Infrared light isn't visible to the human eye but it can pass through clouds of gas and dust in some wavelengths, in a way visible light can't. Hertz said with "no guarantee" Spitzer would last until Webb's launch, the decision was made to shut it down now.

Now he will be allowed to hibernate among the stars he once studied. In 2007, researchers used Spitzer to study the infrared light from HD 189733b, an exoplanet about 60 light-years away.

Spitzer was part of a team of four space telescopes, including the Hubble Space Telescope, Compton Gamma Ray Observatory, and Chandra X-ray Observatory. Even better, SOFIA's mirror is larger than Spitzer's (2.5 m versus 0.85 m), so it can offer better image quality in some cases than the retiring telescope. As the most sensitive infrared telescope ever constructed at the time, this enabled Spitzer to observe its surroundings in new wavelengths of light, offering us an entirely new perspective on the universe. So far, astronomers have managed to take images of a handful of exoplanets in infrared light. An exoplanet may be an invisible speck next to the glare of its star in visible light, but in infrared, it stands a chance of being spotted.

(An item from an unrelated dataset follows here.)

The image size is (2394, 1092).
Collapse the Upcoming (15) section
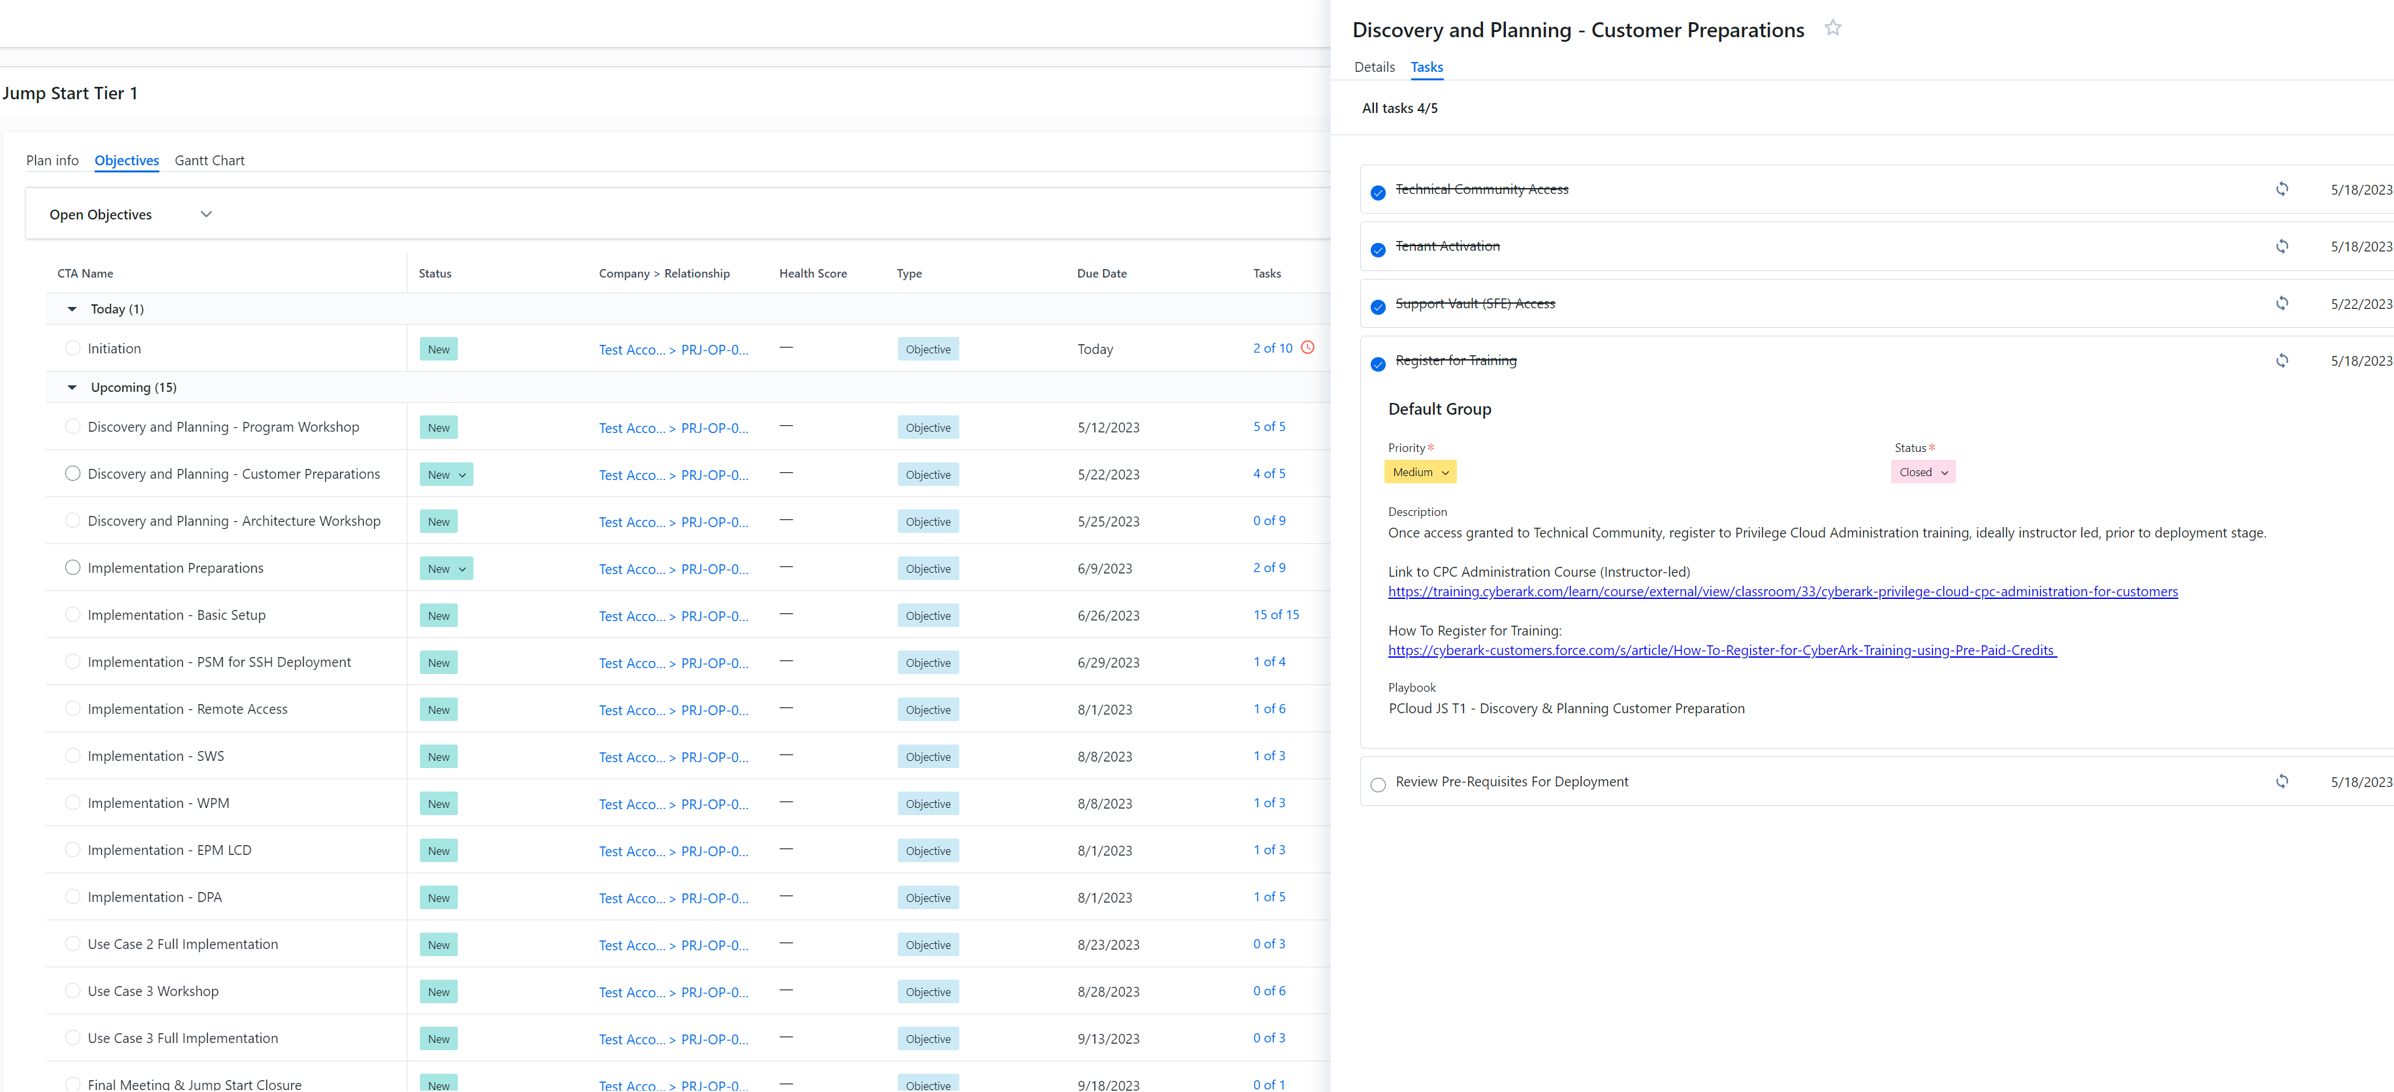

Spitzer observed the TRAPPIST-1 system for more than 500 hours to count its planets.

Image NASA  JPL  U. Virginia
Image NASA JPL U. Virginia

However, since the telescope is so far from the Sun, NASA experts were able to keep using the space-based telescope and its retirement had been planned for 2018, when the James Webb Space Telescope was to be launched, although that mission was delayed and Spitzer's service life was prolonged.

Astrophysicist Farisa Morales at NASA's Jet Propulsion Laboratory in California, said, "The data type Spitzer provided us was unique". The observation study of TRAPPIST-1 caused Spitzer to be recognized by the whole world.

"This little facility that was never created to study planets beyond our solar system, it totally changed the paradigm for that field in just a few short years", says Nikole Lewis, an astrophysicist at Cornell University and a member of the Spitzer oversight committee. Among its odder findings were observations that helped scientists assess the size of 'Oumuamua, which Spitzer actually couldn't see at all.

"It's like this companion that has been with me for a big fraction of my career", says Dr. Barmby. All accounts of ESO state that they may be a little over a million years old and that the R136a1 is already experiencing its "middle age" period and has already lost about a fifth of its starting mass over time or rather fifty solar masses over time.